Lee seems to have inherited my love of berry picking. It's such an enjoyable activity - you're outdoors, it's repetitive and yet satisfying, you can converse with your companions, and in the end you have something sweet.
I think Lee has picked every type of berry I have except cloud berries, which I picked long ago above the Arctic Circle in Norway (but as they say, that's another story). But she's picked strawberries, blueberries, raspberries, blackberries, and now huckleberries.

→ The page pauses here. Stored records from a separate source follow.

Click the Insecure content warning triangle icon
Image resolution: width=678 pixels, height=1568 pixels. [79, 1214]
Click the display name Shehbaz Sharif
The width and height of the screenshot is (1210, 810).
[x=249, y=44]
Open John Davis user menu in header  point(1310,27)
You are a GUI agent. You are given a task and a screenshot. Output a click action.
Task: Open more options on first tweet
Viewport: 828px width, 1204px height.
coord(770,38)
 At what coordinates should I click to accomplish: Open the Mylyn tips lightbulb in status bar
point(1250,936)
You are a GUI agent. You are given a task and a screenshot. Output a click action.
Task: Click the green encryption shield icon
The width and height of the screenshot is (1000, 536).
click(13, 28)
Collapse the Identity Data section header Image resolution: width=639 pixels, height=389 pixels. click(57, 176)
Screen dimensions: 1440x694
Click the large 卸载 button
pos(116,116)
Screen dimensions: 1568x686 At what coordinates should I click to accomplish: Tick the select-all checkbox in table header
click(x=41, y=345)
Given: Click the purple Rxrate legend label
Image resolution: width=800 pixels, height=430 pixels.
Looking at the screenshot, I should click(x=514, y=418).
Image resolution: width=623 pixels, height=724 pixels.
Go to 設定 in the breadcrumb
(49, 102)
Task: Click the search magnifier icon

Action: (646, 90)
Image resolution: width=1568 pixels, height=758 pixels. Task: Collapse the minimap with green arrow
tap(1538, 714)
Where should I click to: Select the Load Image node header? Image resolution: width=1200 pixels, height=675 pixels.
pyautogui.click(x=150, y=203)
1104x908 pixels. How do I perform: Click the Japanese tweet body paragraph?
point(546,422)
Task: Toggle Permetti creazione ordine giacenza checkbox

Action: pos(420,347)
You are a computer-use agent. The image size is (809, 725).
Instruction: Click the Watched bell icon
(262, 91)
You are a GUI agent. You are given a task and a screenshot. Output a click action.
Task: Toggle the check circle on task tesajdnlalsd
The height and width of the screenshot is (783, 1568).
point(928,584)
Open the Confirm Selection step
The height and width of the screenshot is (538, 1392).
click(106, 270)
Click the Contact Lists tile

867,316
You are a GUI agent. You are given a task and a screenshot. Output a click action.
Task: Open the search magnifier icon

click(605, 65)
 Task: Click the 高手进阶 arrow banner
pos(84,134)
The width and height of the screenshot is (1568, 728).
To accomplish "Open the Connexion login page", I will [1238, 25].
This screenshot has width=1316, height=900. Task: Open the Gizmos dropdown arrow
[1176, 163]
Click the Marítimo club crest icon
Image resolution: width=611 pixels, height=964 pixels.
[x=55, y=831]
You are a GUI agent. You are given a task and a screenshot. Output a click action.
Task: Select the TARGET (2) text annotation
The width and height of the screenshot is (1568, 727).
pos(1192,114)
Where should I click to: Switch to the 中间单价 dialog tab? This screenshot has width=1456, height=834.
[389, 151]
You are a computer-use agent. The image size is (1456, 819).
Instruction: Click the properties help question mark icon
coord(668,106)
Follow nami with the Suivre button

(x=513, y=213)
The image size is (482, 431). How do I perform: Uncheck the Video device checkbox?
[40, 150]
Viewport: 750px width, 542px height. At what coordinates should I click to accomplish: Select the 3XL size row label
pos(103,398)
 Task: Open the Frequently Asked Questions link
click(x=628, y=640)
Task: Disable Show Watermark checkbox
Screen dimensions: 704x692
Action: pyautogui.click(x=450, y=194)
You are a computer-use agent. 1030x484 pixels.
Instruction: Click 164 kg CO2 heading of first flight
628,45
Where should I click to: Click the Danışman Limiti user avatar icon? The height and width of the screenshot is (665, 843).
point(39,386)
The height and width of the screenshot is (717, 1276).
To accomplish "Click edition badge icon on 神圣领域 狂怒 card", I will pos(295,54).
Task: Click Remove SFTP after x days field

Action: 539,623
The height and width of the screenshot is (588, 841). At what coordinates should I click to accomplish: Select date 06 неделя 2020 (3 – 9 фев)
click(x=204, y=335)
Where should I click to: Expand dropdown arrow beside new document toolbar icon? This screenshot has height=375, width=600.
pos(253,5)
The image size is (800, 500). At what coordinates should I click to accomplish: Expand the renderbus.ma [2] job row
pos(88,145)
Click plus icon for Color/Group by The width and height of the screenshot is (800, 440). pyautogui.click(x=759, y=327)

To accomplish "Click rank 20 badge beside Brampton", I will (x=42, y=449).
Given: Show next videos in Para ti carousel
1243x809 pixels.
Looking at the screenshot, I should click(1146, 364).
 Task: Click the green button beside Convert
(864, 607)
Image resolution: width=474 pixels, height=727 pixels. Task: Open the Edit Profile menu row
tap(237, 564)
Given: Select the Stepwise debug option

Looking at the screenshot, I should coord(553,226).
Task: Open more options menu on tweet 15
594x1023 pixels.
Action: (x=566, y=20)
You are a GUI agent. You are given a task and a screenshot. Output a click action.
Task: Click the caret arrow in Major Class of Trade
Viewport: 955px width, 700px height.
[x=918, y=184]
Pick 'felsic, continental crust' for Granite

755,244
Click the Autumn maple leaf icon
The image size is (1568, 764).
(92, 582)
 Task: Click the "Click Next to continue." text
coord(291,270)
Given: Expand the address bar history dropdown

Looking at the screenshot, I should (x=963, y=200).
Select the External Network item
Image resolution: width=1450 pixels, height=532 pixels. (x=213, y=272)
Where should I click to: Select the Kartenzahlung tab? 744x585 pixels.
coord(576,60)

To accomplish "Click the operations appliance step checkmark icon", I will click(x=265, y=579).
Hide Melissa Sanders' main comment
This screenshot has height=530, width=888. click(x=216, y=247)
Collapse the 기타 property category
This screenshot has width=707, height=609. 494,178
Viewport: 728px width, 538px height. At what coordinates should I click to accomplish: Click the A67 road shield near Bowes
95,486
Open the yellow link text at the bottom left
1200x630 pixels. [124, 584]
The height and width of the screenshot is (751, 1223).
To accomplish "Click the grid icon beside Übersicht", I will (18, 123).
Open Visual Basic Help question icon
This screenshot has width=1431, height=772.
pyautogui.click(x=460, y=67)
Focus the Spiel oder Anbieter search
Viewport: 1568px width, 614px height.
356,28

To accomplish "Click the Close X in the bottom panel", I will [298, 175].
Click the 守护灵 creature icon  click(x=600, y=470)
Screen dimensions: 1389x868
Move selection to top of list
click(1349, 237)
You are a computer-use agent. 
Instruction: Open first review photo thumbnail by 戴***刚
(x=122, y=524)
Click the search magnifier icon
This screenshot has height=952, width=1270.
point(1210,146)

It's a bit of an odd thing, the huckleberries. Last year, my nephew Cas (who's lives in California, I might add) started eating these little black berries that were growing along the waterfront right in front of our house. I had noticed them, but didn't know what they were, and definitely did not assume they were edible. Oh yes, his mom said, those are huckleberries. What did she know? After all, I've been coming here my entire life. But, you see, our island used to have what's politely known as a "deer problem," the result of which was little plant life below six feet off the ground. Since this has been dealt with (picture guys in wheelchairs shooting bow and arrow, if you want to know), we suddenly have undergrowth returning on the island. Thus the return of the huckleberries.
This year, there are loads and loads of them. We picked quarts between our lot here and the lot at the community beach. They're pretty good - a bit seedy and more tart than a blueberry, but tasty none the less.
Lee has spent hours and hours picking huckleberries. It's a bit of a hunt for them, nothing like the high-bush blueberries you find at pick-your-own farms, where you can fill a quart in ten minutes. But she has really enjoyed it.
"Mommy," she said at dinnertime today, "I had a huckleberry day."
Yes, I thought, I like the ring of that. A huckleberry day.